The request
Copy out the material word for word, from the line with "The image size is (1508, 534)." to the line with "The height and width of the screenshot is (616, 500).", including both of those lines.

Exercise materials
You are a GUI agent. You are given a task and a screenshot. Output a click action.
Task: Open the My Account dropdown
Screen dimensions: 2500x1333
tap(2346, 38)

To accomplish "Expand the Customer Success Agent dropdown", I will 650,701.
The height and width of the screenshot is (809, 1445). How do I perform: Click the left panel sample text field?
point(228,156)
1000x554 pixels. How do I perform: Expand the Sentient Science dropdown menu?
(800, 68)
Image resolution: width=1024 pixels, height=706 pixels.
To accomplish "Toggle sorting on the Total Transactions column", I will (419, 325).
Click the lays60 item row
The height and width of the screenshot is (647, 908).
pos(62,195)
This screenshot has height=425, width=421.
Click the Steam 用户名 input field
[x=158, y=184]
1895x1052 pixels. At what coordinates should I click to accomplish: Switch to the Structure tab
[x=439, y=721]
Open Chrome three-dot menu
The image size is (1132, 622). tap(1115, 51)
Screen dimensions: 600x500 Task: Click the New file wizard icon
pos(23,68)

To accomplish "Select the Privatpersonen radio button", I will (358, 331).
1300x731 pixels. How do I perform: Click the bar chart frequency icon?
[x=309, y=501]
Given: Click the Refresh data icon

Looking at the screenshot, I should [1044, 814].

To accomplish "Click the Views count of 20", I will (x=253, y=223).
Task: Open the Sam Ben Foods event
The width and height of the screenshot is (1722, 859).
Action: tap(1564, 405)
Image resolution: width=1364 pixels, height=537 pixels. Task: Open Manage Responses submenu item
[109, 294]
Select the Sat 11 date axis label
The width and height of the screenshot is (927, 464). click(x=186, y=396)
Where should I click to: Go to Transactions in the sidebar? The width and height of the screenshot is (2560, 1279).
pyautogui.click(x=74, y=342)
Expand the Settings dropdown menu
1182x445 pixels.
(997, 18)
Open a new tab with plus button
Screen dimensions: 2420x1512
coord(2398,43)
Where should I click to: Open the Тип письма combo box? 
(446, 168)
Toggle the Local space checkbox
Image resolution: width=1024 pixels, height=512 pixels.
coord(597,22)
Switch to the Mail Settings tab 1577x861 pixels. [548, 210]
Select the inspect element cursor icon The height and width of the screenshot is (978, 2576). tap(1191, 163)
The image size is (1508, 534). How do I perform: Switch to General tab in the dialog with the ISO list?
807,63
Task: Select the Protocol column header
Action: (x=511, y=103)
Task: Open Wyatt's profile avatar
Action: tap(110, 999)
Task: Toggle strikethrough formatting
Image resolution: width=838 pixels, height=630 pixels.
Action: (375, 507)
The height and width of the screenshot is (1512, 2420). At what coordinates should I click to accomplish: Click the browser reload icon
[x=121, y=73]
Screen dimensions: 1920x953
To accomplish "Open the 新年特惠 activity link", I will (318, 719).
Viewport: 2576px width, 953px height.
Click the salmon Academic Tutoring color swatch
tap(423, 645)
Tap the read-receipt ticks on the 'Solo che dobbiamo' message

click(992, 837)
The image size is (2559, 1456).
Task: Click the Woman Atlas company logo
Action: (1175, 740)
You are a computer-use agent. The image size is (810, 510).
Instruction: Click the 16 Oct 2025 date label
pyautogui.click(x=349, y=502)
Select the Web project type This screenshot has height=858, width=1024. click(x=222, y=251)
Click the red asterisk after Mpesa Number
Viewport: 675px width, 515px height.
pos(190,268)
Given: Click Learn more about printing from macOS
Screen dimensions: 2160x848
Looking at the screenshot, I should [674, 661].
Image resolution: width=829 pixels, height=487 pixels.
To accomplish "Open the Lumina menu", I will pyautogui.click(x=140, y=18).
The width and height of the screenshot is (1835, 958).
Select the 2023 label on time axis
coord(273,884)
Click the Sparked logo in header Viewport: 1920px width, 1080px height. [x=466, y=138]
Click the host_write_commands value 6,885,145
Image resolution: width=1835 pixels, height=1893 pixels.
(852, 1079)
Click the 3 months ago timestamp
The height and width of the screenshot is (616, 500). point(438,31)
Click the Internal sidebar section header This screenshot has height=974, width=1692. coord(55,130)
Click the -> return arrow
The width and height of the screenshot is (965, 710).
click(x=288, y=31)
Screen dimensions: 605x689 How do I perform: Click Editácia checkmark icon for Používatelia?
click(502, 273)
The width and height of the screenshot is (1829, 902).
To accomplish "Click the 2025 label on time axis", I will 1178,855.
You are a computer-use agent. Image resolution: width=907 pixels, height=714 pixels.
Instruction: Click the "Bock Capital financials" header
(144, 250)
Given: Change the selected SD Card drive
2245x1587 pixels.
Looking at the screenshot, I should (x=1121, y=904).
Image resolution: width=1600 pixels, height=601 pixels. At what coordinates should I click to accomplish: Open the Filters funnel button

Result for this exercise
The image size is (1508, 534). How do I perform: Switch to General tab in the dialog with the ISO list?
807,63
Task: Select the Protocol column header
Action: (x=511, y=103)
Task: Open Wyatt's profile avatar
Action: tap(110, 999)
Task: Toggle strikethrough formatting
Image resolution: width=838 pixels, height=630 pixels.
Action: (375, 507)
The height and width of the screenshot is (1512, 2420). At what coordinates should I click to accomplish: Click the browser reload icon
[x=121, y=73]
Screen dimensions: 1920x953
To accomplish "Open the 新年特惠 activity link", I will (318, 719).
Viewport: 2576px width, 953px height.
Click the salmon Academic Tutoring color swatch
tap(423, 645)
Tap the read-receipt ticks on the 'Solo che dobbiamo' message

click(992, 837)
The image size is (2559, 1456).
Task: Click the Woman Atlas company logo
Action: (1175, 740)
You are a computer-use agent. The image size is (810, 510).
Instruction: Click the 16 Oct 2025 date label
pyautogui.click(x=349, y=502)
Select the Web project type This screenshot has height=858, width=1024. click(x=222, y=251)
Click the red asterisk after Mpesa Number
Viewport: 675px width, 515px height.
pos(190,268)
Given: Click Learn more about printing from macOS
Screen dimensions: 2160x848
Looking at the screenshot, I should [674, 661].
Image resolution: width=829 pixels, height=487 pixels.
To accomplish "Open the Lumina menu", I will pyautogui.click(x=140, y=18).
The width and height of the screenshot is (1835, 958).
Select the 2023 label on time axis
coord(273,884)
Click the Sparked logo in header Viewport: 1920px width, 1080px height. [x=466, y=138]
Click the host_write_commands value 6,885,145
Image resolution: width=1835 pixels, height=1893 pixels.
(852, 1079)
Click the 3 months ago timestamp
The height and width of the screenshot is (616, 500). point(438,31)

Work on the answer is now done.